### Provided information
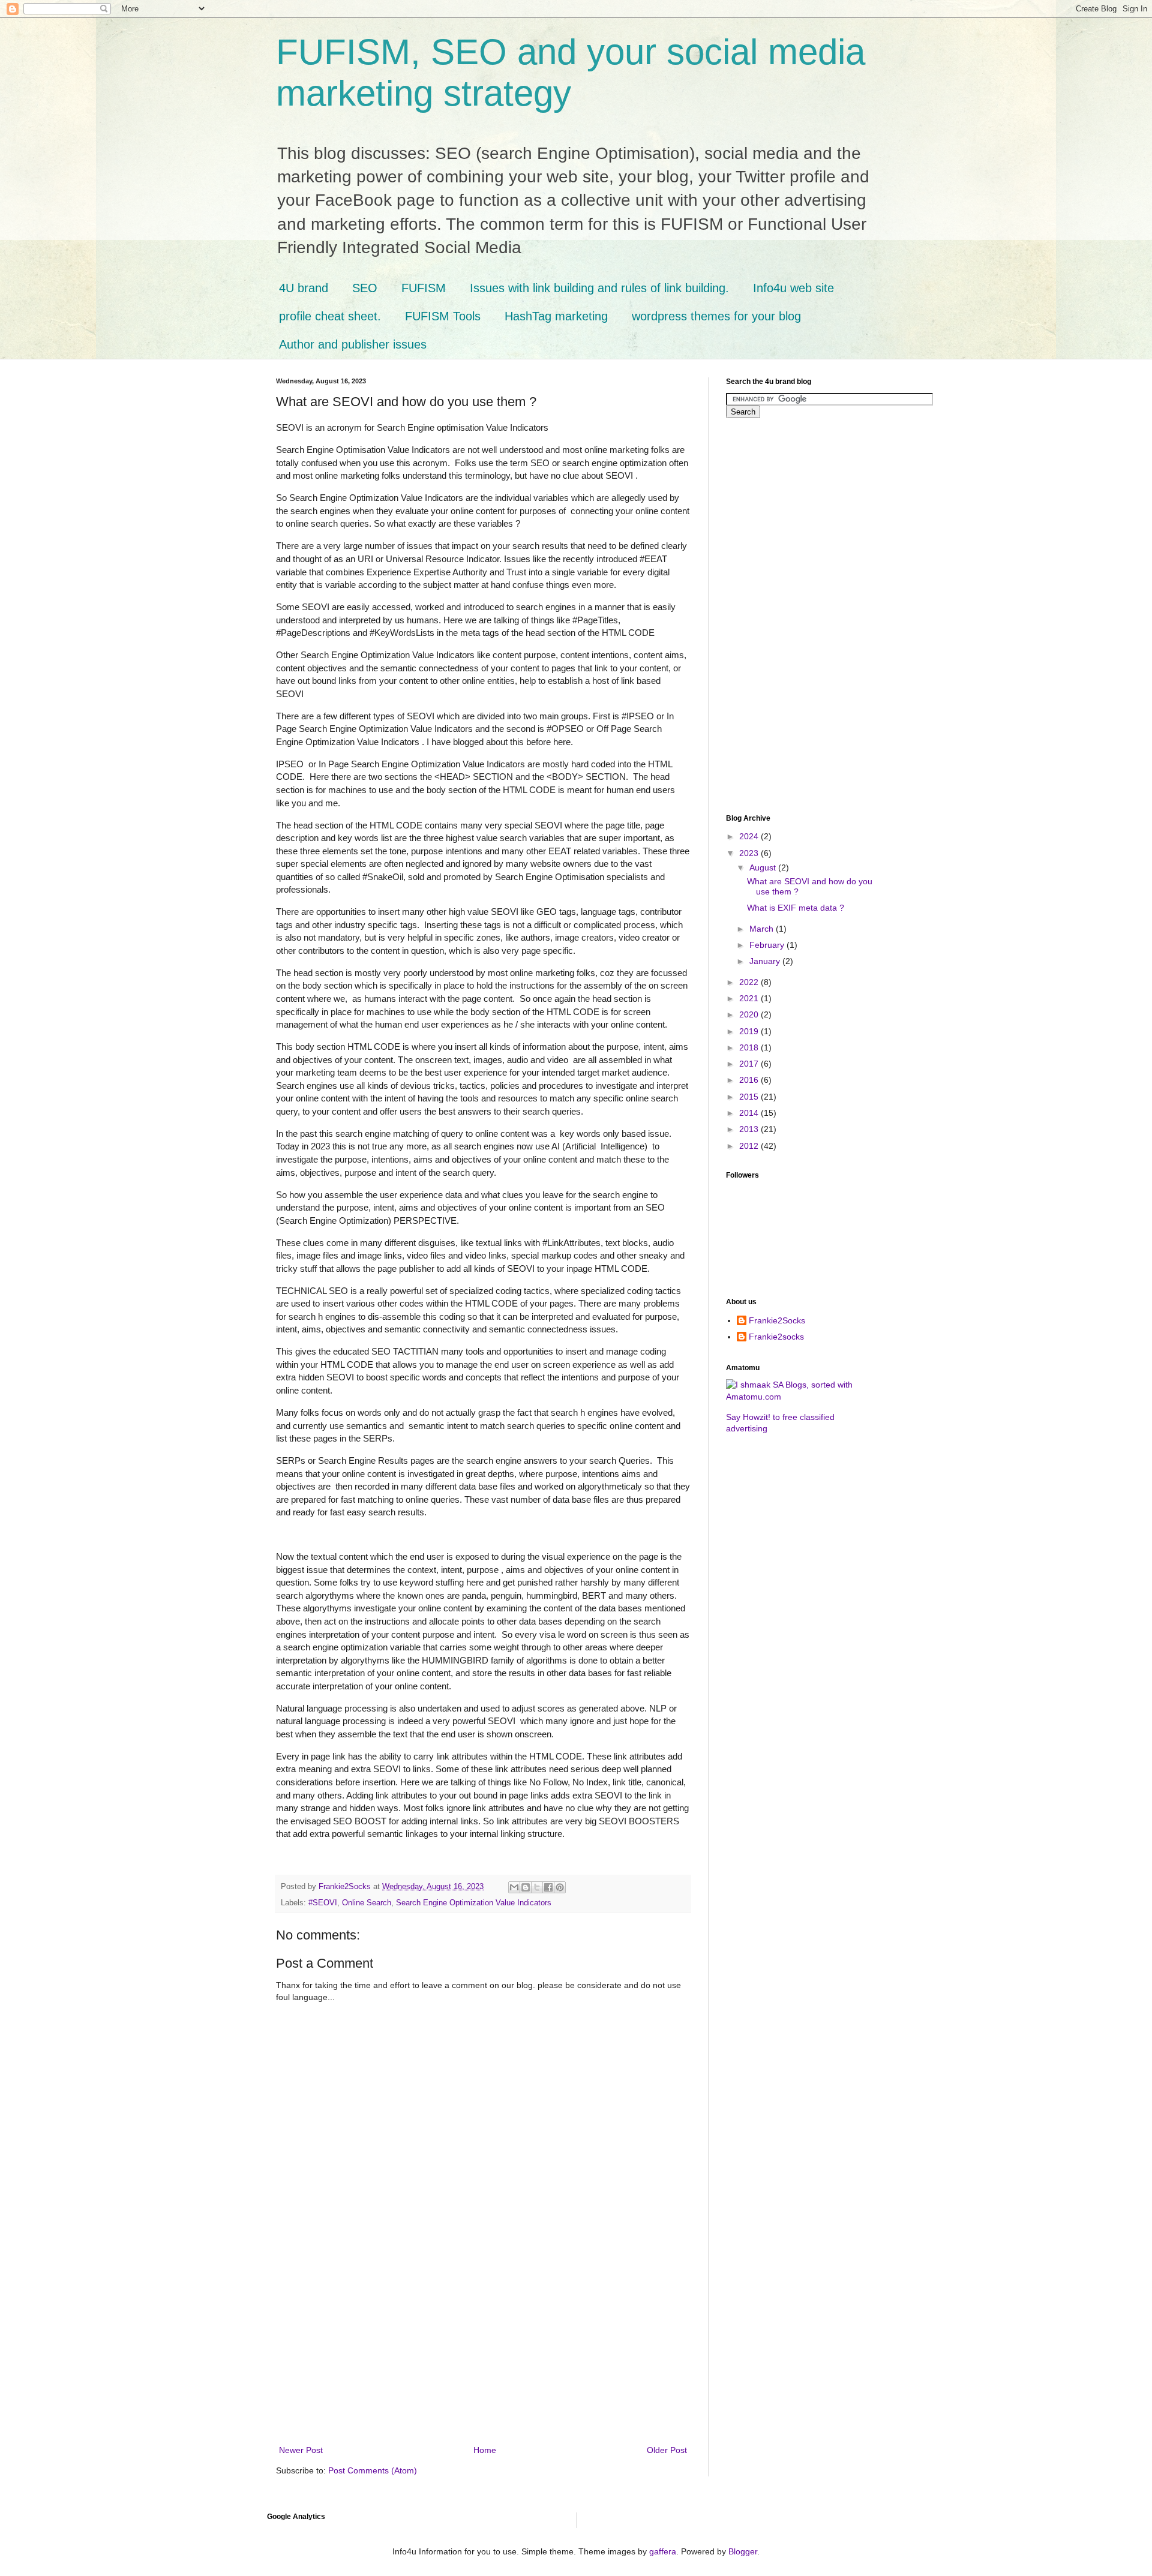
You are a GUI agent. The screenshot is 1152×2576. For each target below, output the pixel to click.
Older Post (667, 2450)
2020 (750, 1014)
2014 (750, 1113)
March (762, 928)
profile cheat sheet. (330, 316)
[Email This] (514, 1887)
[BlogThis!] (526, 1887)
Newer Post (301, 2450)
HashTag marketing (556, 316)
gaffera (662, 2551)
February (768, 945)
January (765, 961)
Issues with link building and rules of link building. (599, 288)
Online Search (366, 1903)
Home (484, 2450)
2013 (750, 1129)
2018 (750, 1047)
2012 (750, 1146)
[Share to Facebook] (548, 1887)
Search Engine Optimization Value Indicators (473, 1903)
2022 (750, 982)
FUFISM (423, 288)
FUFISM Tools (443, 316)
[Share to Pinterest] (560, 1887)
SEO (364, 288)
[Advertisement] (483, 2353)
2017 (750, 1063)
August (763, 867)
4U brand (303, 288)
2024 (750, 836)
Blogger (742, 2551)
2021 (750, 998)
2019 (750, 1031)
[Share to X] (537, 1887)
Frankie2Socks (777, 1320)
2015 (750, 1096)
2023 (750, 853)
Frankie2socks (776, 1336)
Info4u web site (793, 288)
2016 (750, 1080)
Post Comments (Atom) (372, 2470)
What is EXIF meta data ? (795, 907)
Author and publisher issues (353, 344)
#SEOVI (322, 1903)
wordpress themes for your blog (716, 316)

### Assignment
"Share" is the word to look for; copy every line of the data that has it.

### Exercise answer
[Share to Facebook] (548, 1887)
[Share to Pinterest] (560, 1887)
[Share to X] (537, 1887)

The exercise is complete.